Major sponsors stay in the saddle for RDS Horse Show
YESTERDAY saw the return of what is one of the main events on the Dublin sporting and social calendar with the Horse Show opening at the RDS.
The show will run until Sunday and, as usual, is providing four days of thrills and spills with the Puissance and the Nations Cup just two of the better-known events of the week.
There is much more to the Horse Show than the show jumping events in the main arena, however. The show retains its close ties to the equine industry and boasts more than 300 trade stands as well as appearances by the 'Horse Whisperer', Monty Roberts.
All this needs to be paid for, and as far as RDS chief executive Michael Duffy is concerned, this year's event has already been a success.
"Our sponsorship levels this year have been very satisfactory for us. We retained all our major sponsors and overall sponsorship is worth more than €900,000 against a spend of €3.7m so it is incredibly important for us."

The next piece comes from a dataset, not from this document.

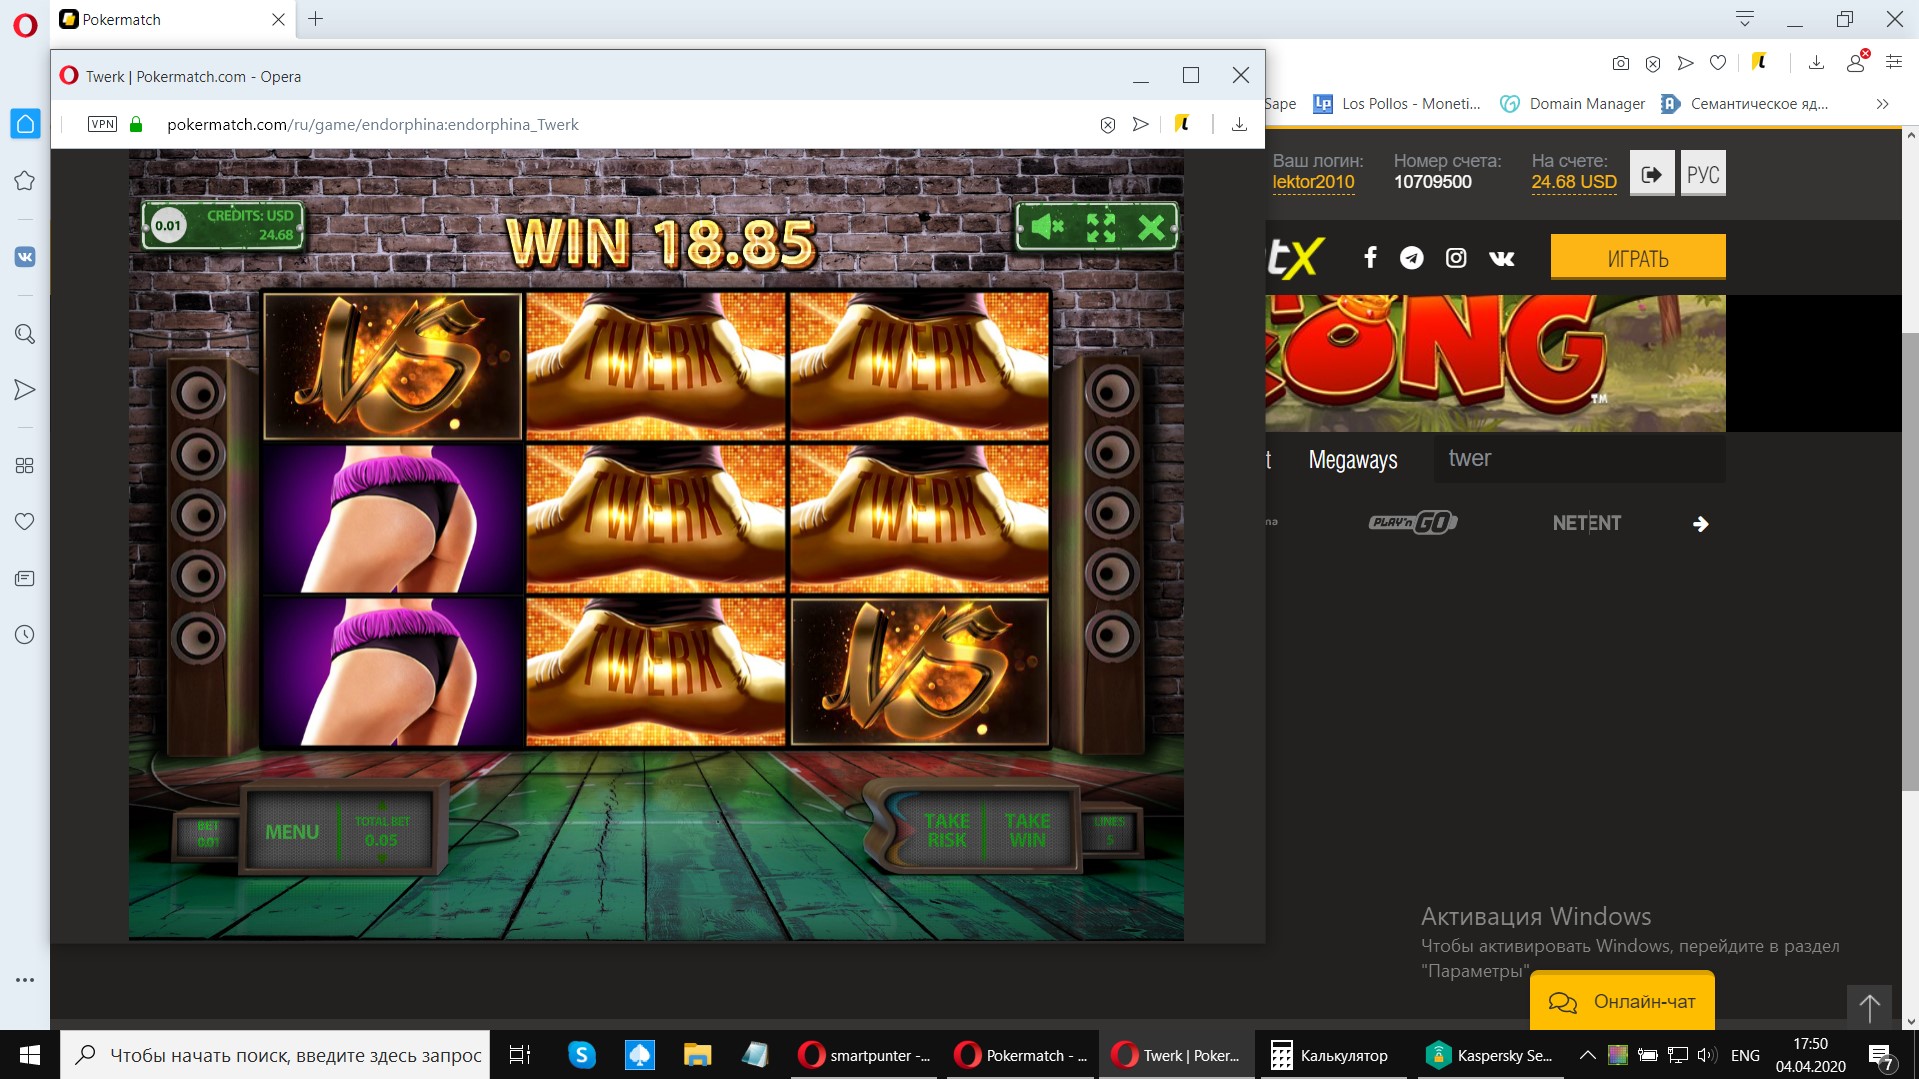Open the Telegram social icon
This screenshot has width=1919, height=1079.
1411,258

Retaining sponsors in the middle of the worst recession in generations may appear to be quite a difficult task but for the RDS, that has not been a problem.
At 142 years old and counting, the Horse Show is as established as an event can be and this year retains high end partners such as watch maker Longines and Land Rover.
"Of course there would be concern about retaining sponsors in a time like this but the feedback we have got is that the sponsors we deal with have become much more selective when deciding what they want their brand to be associated with.
"The Horse Show is certainly one of the better known equestrian events so that has not really been a problem for us.
"Obviously with any event you will lose some smaller sponsors but that slack can usually be picked up without a problem.
"The main issue is always making sure that the title sponsors are in place."
Despite the recession, the cost of the Horse Show has grown substantially in recent years. The spend in the 2005/2006 period was less than €3m. Now it is nearly €4m.
"One thing that people don't realise is that the RDS does not run the Horse Show for profit," says Mr Duffy.
"It's what we call a foundation event and is run on a break even basis. The important thing for us is make sure that the link between the 'consumer' side of the show and the equine industry is not lost.
"Therefore, while we have modernised the event in some respects -- ladies day for example -- we have retained some of the more traditional aspects of the show like the farm animal display."
By one measure the show contributes €43m to the wider economy and with corporate hospitality sold out and strong ticket sales, the Horse Show looks set for another good year.